What to work on: Each line below from the one containing "The image size is (1024, 538)." through the one containing "Click the 昭和天皇" should be output exactly as it stands, and no other line should appear.

[Start of Attachment]

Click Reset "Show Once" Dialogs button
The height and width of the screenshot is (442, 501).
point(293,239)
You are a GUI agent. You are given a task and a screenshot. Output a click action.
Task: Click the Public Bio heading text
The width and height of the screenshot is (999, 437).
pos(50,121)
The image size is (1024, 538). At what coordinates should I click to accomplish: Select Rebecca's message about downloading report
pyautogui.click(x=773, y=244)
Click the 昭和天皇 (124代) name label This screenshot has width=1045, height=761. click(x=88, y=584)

[End of Attachment]
[Start of Attachment]

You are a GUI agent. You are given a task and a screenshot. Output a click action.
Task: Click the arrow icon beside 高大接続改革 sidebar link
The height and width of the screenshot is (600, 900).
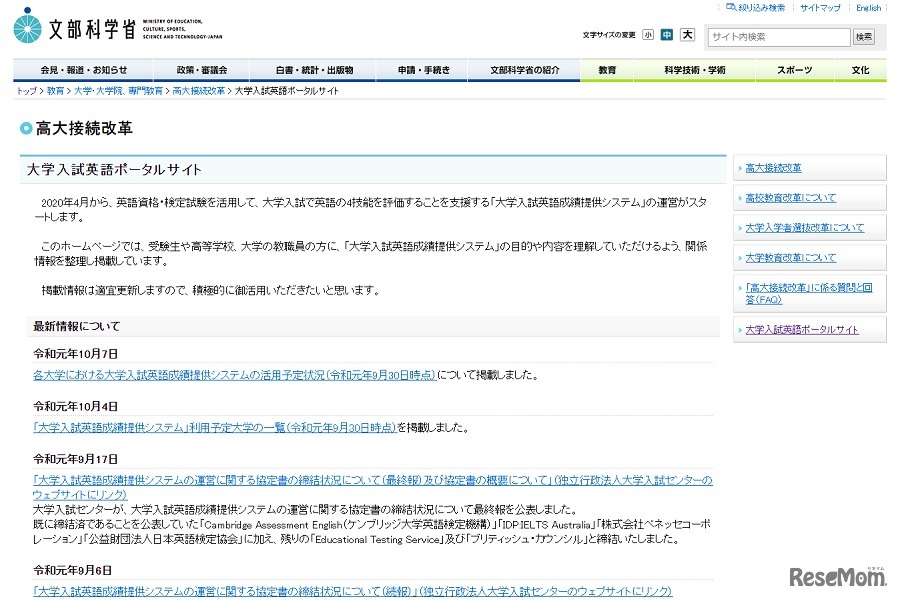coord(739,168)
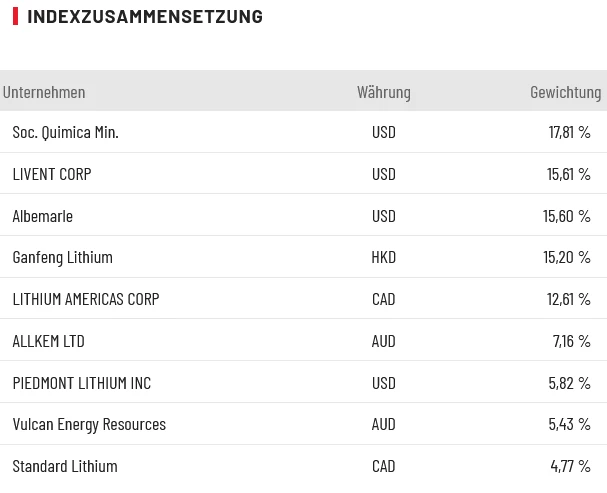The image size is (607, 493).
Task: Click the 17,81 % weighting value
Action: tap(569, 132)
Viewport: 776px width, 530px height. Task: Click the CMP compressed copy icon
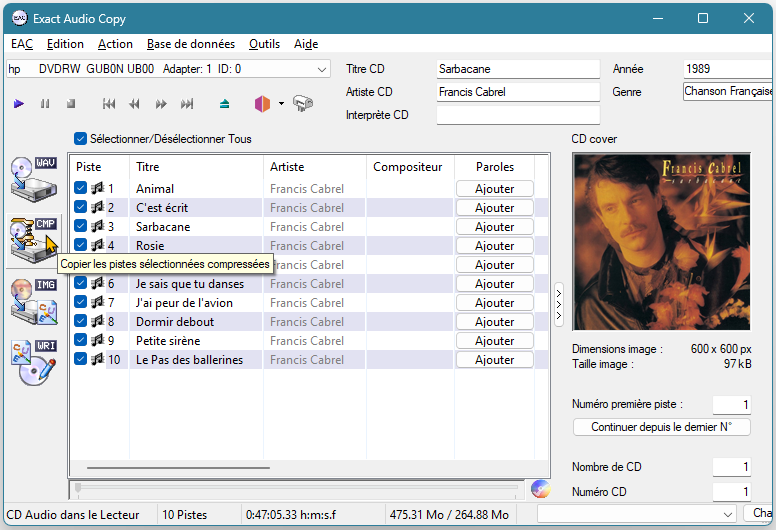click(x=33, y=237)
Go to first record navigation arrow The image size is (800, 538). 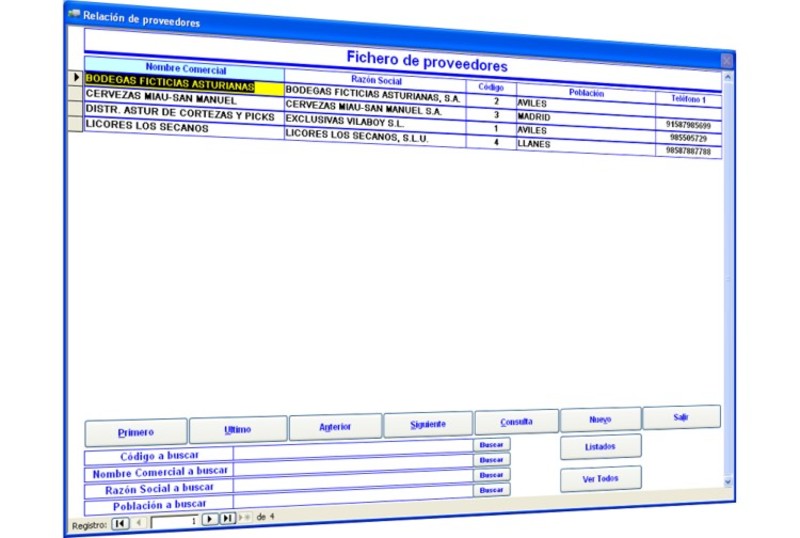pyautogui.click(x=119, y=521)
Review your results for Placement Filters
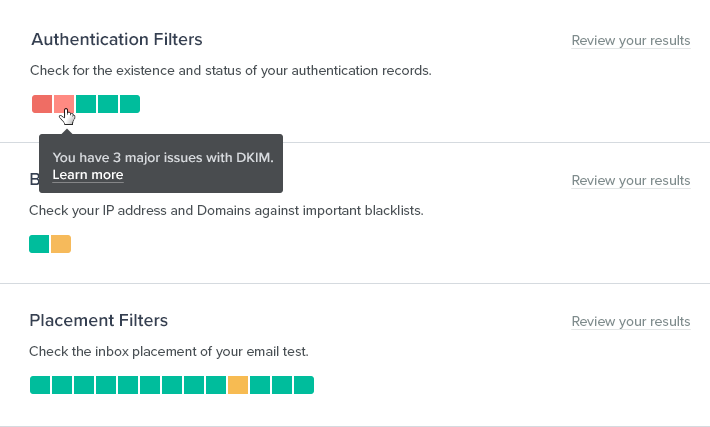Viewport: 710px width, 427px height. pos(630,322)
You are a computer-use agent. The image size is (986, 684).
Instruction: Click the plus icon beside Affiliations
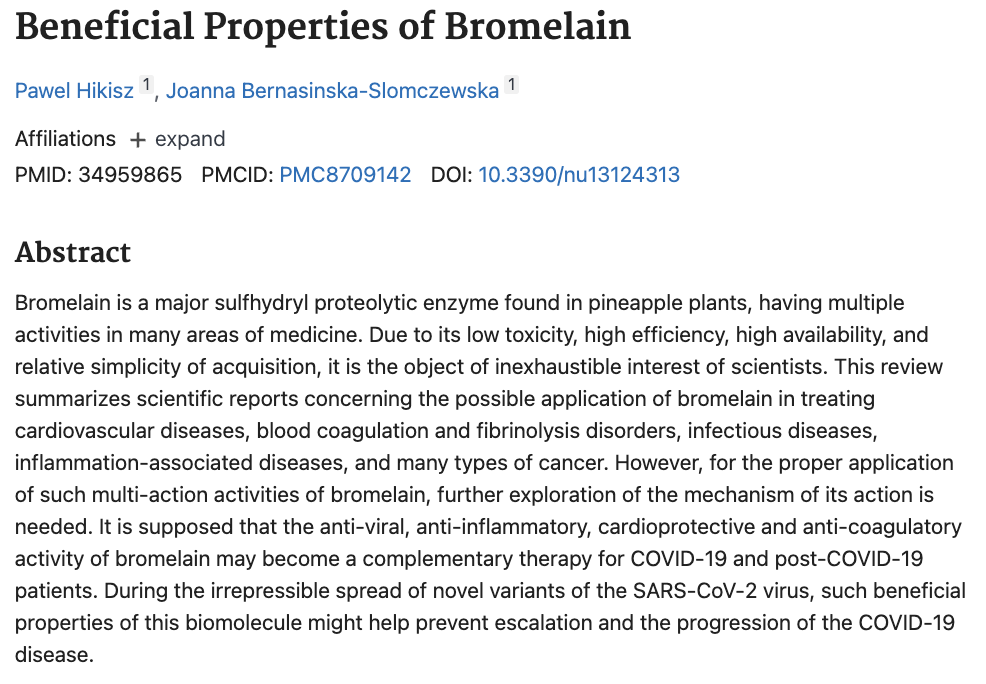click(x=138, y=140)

[End of Attachment]

Task output:
The image size is (1024, 538). At what coordinates should I click to accomplish: Select Rebecca's message about downloading report
pyautogui.click(x=773, y=244)
Click the 昭和天皇 (124代) name label This screenshot has width=1045, height=761. click(x=88, y=584)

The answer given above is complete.